CAPRICORNIO
(Del 22 de Diciembre al 20 de Enero)
Como está regido por Saturno, uno de los planetas
lentos, Capricornio siempre es muy cauteloso y valora siempre las
posibles repercusiones antes de embarcarse en una relación,
sobre todo si se trata de una historia amorosa. Pesimista, temeroso
ante todo lo que sea nuevo y de carácter tirando a lo taciturno,
Capricornio es desde los primeros años de su vida una persona
que necesita rodearse de mucho optimismo para no caer en las negras
fauces del sentido trágico de la vida. El amor lo entiende
como algo lleno de obligaciones, desprovisto de colores y que le aparta
de su verdadero objetivo: el triunfo en sociedad, que se le reconozca
publicamente. Tiende a mantener largas relaciones amorosas pero no
únicas porque no es fiel aunque lo parezca. En base a todo
lo que parece y no siempre es, Capricornio tiene más exito
y atractivo de lo que pudiera pensarse en un principio. No le falta
aventuras, muchas porque se las sirve el destino en bandeja y otras
porque él mismo se busca la vida. Es un signo Cardinal, de
los que no esperan a que la casualidad les dé las cosas hechas,
así que aprovecha la más mínima oportunidad que
se le presenta en el terreno amoroso. El amante de Capricornio cree
que tras su forma de ser taciturna y reservada va a encontrar diamantes
en bruto pero si va con esos propósitos románticos se
llevará un buen chasco porque detrás de esa frialdad
inicial hay más frialdad. Lo único que de verdad emociona
a Capricornio es el trabajo. Quizás porque es tan clásico
en sus conceptos que cree que ese es el único camino para lograr
el reconocimiento social. El poder, un status elevado, la riqueza
son cosas que para él tiene mayor atractivo y erotismo que
acariciar la piel de la persona amada. Quizás la clave está
en que la pareja o amante de turno utilice lencería fina estampada
en dólares.
Pero cuidado, Capricornio también se enamora.
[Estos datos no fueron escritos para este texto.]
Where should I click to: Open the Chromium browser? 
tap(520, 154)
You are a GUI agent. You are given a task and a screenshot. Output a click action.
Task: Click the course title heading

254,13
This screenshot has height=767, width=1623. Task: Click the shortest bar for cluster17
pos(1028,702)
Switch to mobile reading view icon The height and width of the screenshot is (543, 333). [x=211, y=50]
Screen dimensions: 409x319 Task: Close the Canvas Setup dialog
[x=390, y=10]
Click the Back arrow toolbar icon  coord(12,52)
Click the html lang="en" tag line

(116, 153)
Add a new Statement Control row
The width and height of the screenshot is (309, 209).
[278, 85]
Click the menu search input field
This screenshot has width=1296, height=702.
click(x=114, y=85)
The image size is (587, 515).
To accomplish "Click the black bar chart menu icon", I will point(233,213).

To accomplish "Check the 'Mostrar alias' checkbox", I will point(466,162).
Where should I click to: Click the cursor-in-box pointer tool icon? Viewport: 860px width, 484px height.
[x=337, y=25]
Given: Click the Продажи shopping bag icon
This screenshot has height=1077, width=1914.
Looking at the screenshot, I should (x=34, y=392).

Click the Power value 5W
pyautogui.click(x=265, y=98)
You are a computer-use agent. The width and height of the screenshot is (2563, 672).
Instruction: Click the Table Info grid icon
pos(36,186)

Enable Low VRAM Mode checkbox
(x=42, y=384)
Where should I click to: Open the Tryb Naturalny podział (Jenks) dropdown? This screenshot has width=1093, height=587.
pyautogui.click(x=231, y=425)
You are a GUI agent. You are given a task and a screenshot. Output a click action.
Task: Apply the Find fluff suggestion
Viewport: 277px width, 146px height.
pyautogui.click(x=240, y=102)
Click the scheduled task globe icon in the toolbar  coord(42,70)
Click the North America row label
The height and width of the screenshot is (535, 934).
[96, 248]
Y puede llegar a enamorarse mucho aunque nunca como un chiquillo.
Estará feliz, sonreirá mucho más de lo acostumbrado,
incluso se permitirá opinar que la vida es bella pero nadie
lo descubrirá bailando solo en su despacho o susurrando ternezas
a su amor desde el teléfono de la oficina. Su sentido del ridículo,
de los socialmente aceptado es demasiado fuerte para tales lujos.
Capricornio es de los que se casan, de los que forma
una familia y de los que aspira a tener una situación lo mejor
posible para ellos. Es un cónyuge complicado y difícil,
al que desagrada profundamente la desorganización y el demasiado
alboroto, y a veces le dan ramalazos de racanería que por suerte
no persisten. Es afectuoso pero no cree necesario demostrar sus sentimientos
y una de las cosas que más le preocupan es asegurarse el "día
de mañana". Es curioso pero es de aquellas personas que,
si recibe una herencia paterna, logra aumentar el patrimonio. Le gusta
mucho más el dinero que el sexo aunque en la cama, cuando se
libera de tantos remilgos, es un amante apasionado e incluso solícito.